(Saved entries)
########################################
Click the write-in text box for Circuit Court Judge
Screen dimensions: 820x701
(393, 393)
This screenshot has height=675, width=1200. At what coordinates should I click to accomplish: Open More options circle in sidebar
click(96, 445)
########################################
Work required:
Reproduce exactly every line between the line with "Screen dimensions: 820x701" and the last line of the records above, both included.

Response area:
Screen dimensions: 820x701
(393, 393)
This screenshot has height=675, width=1200. At what coordinates should I click to accomplish: Open More options circle in sidebar
click(96, 445)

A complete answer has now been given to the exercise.